Over the past year, the IPO market in Canada has been on a declining trajectory, especially in the fintech sector.
The first half of 2023 saw only 34 IPOs going live, totalling $172 million of funds. If the year continues at the same pace, the estimated yields would be around $340 million—rendering 2023 the worst Canadian year in terms of IPO performance.
The previous weakest year was 2016, and even then, Canadian IPOs yielded $799 million, so you can see the substantial drop 2023 is witnessing.
The Canadian IPO market has always lacked the risk embracement factor that seems to define the American market. However, there were always enough investors showing interest in potential IPOs. Now, the number of private companies willing to go public has substantially decreased, raising concerns about a looming recession.
Here, we’ll discuss Canadian private companies potentially going public and the reasons the IPO market in Canada is going south.
Private Canadian Companies Potentially Going Public
Some experts expect the Canadian dry spell to end by late 2023 or early 2024. However, the number of private companies planning to go public doesn’t offer any reassurances. Only a handful of companies are throwing words about potential IPOs, and nothing official has been announced.

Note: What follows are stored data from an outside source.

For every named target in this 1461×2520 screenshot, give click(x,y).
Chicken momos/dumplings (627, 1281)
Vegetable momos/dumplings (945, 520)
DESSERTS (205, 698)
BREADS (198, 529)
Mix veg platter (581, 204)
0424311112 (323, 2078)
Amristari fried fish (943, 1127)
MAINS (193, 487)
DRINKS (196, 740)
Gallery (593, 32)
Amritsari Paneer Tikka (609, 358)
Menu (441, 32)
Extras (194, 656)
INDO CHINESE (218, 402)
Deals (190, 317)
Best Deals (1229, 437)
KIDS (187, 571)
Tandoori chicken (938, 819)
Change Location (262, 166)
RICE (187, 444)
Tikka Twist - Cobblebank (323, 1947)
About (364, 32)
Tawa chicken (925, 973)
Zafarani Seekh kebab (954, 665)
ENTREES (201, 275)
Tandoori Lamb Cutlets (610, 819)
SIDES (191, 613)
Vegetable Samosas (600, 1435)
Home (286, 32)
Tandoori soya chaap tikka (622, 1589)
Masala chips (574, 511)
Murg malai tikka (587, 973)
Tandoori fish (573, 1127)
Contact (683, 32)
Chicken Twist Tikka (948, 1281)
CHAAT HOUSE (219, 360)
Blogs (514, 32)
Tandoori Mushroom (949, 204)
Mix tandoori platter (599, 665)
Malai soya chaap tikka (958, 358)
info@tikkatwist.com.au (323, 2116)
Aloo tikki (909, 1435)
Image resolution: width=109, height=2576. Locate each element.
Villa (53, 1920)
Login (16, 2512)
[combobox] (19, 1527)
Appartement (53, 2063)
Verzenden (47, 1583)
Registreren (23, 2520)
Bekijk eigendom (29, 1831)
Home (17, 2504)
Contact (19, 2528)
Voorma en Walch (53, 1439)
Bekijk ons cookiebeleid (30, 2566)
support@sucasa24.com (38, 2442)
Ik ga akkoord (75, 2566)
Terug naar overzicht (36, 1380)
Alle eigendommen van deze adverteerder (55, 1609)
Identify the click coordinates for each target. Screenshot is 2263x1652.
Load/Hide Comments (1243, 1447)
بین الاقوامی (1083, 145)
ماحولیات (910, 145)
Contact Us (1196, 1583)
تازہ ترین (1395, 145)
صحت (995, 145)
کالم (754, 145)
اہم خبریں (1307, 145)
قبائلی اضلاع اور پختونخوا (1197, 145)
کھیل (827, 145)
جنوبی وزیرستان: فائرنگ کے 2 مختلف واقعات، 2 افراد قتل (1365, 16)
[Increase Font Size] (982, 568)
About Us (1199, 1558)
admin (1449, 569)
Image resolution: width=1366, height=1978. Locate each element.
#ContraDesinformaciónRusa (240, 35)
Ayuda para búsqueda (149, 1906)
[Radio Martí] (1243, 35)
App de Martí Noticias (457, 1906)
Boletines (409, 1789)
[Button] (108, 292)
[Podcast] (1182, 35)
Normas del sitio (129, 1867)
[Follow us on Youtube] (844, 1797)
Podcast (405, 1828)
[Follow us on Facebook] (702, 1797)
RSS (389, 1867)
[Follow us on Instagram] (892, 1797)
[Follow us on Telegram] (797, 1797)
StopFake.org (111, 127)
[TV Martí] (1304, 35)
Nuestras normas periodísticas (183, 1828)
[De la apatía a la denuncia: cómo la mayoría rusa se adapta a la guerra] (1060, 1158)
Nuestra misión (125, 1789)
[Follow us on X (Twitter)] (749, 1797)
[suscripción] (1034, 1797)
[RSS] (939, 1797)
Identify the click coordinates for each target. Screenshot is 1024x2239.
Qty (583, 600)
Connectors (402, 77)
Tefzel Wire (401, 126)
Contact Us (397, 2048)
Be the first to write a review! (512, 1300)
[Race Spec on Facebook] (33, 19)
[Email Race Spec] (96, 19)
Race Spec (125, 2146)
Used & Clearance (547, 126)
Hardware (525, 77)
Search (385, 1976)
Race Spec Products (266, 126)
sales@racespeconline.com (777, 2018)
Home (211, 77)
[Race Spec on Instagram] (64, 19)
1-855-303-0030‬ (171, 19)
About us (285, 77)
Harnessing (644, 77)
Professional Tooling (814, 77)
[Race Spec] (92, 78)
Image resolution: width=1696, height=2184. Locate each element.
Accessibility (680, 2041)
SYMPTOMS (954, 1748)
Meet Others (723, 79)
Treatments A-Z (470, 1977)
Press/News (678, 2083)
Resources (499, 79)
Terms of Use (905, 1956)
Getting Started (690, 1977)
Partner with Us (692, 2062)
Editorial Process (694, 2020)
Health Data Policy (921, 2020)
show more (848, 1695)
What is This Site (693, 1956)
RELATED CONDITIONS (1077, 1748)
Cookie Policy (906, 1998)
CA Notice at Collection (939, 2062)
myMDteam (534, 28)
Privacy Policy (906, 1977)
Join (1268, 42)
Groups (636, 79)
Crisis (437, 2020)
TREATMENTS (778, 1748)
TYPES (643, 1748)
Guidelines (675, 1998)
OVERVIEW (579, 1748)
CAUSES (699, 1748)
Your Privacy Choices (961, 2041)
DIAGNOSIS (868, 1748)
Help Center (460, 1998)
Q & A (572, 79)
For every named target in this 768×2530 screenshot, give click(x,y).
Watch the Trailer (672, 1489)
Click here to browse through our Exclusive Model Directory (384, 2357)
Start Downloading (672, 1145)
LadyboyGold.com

Here are a few private Canadian companies that may potentially go public soon:
A Vancouver-based company, Hootsuite is a social media management tool that offers planning and scheduling features. A couple of years ago, Hootsuite planned to go public on the TSX, particularly in late 2021. Back then, the plan was to raise $200 million to give the company enough funds to make it into the social commerce sector.
However, the company failed to meet its original timeline, partially because many Canadian tech IPOs went south during the year, and the average return was lower than expected.
Reportedly, Hootsuite didn’t completely shut off the plans of going public; it merely delayed it with no announcement date in sight.
Whether the IPO will happen this year is debatable, but we believe it’s a far shot. However, we believe it’ll happen sooner or later, depending on the tech market’s IPO performance.
Nicknamed Canada’s low-fare airline, Flair is based in Edmonton. The low-cost company operates domestic and North American destinations, and it’s been in the line for an IPO for a while now.
The airline is reportedly exploring a possible merger with Vista Acquisition Corp., a publicly-traded investment company.
Although a merger will take the company public and boost its funds, the possibility raises some red flags because of Canadian ownership rules.
The Florida-based investment company, 777 Partners, owns 25% of Flair Airlines. According to Canadian law, foreign entities can only own up to 49% of Canadian commercial airlines, with individual ownership capped at 25%. On top of that, the airline must be controlled by Canadians.
Last year, Flair had to restructure in order to reduce the influence of 777 Partners and get Canadians back at the helm.
Though 777 Partners’ stake currently doesn’t break any rules, it raises flags, and the same flags are raised at the possibility of merging with the US-based Vista Acquisition Corp.
Along with Hootsuite, Sharethrough is another tech company that delayed its IPO because of turbulence in the Canadian market. Although it’s one of the leading advertising technology companies in the world, it couldn’t fight the adverse market conditions facing tech companies.
According to Sharethrough’s CEO, the company had already received strong interest from investors, but the decision-makers preferred to wait until the market is stable enough for an IPO.
The fact that Sharethrough didn’t completely shut off the IPO means that it’ll probably happen eventually. However, no one knows when it will be, seeing as 2023 was a disappointing year for the IPO market, to say the least.
Market Decline of Canadian Tech IPOs
The year 2021 saw a significant shift in the IPO market, where many tech companies skipped private funding rounds for the sake of going public. During that year alone, 16 tech companies made it public, which marked the end of a slow decade in terms of tech IPOs.
From 2022 onwards, the effects of the Russian war, inflation, and rising oil prices caused general instability in the Canadian public trading market. Interest rates skyrocketed, which caused lower valuations. As a result, many tech companies delayed their public offerings, waiting for the turbulence to pass.
No one knows for sure when the market will re-stabilise and more private companies will be encouraged to go public. However, investors are hoping for the best.
To Sum Up
In summary, the Canadian IPO landscape during the first half of 2023 wasn’t promising. The total funds raised amounted to only $172 million, potentially setting the record for the worst IPO performance during a year.
While many private companies are planning to go public, their timelines remain uncertain. The market is currently uninviting, so investors can only wait on the edge of their seats and hope for the best.
The information in this article is well-researched and factual. Still, it contains opinions also, and IT IS NOT FINANCIAL ADVICE and should not be interpreted as such, do not make any financial decisions based on the information in this article; we are not financial advisors. We are journalists. You should always consult with a professional before making any investment decisions. We hold no stock or interests in any of the Companies discussed on this website/app.